Oxidative stress is a shared characteristic of ME/CFS and Long COVID.
Study Design
- Tipo di studio
- Observational Study
- Dimensione del campione
- 72
- Popolazione
- ME/CFS (n=27) and Long COVID (n=20) vs healthy controls
- Intervento
- Oxidative stress is a shared characteristic of ME/CFS and Long COVID. None
- Comparatore
- Healthy controls (n=25)
- Esito primario
- Oxidative stress markers in lymphocytes
- Direzione dell'effetto
- Positive
- Rischio di bias
- Unclear
Abstract
Over 65 million individuals worldwide are estimated to have Long COVID (LC), a complex multisystemic condition marked by fatigue, post-exertional malaise, and other symptoms resembling myalgic encephalomyelitis/chronic fatigue syndrome (ME/CFS).

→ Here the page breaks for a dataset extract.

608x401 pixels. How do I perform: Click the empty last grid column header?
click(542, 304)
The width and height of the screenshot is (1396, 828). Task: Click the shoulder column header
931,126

With no clinically approved treatments or reliable diagnostic markers, there is an urgent need to define the molecular underpinnings of these conditions. By studying bioenergetic characteristics of peripheral blood lymphocytes in 25 healthy controls, 27 ME/CFS, and 20 LC donors, we find both ME/CFS and LC donors exhibit signs of elevated oxidative stress, especially in the memory subset. Using a combination of flow cytometry, RNA-seq, mass spectrometry, and systems chemistry analysis, we observed aberrations in reactive oxygen species (ROS) clearance pathways including elevated glutathione levels, decreases in mitochondrial superoxide dismutase protein levels, and glutathione peroxidase 4-mediated lipid oxidative damage. Strikingly, these redox pathways changes show sex-specific trends. While ME/CFS females exhibit higher total ROS and mitochondrial calcium levels, males have normal ROS levels, with pronounced mitochondrial lipid oxidative damage. In females, these higher ROS levels correlate with T cell hyperproliferation, consistent with the known role of elevated ROS in initiating proliferation. This hyperproliferation can be attenuated by metformin, suggesting this Food and Drug Administration (FDA)-approved drug as a possible treatment, as also suggested by a recent clinical study of LC patients. Moreover, these results suggest a shared mechanistic basis for the systemic phenotypes of ME/CFS and LC, which can be detected by quantitative blood cell measurements, and that effective, patient-tailored drugs might be discovered using standard lymphocyte stimulation assays.
TL;DR
Both ME/CFS and LC are mechanistically related and could be diagnosed with quantitative blood cell measurements, and it is suggested that effective, patient tailored drugs might be discovered using standard lymphocyte stimulation assays.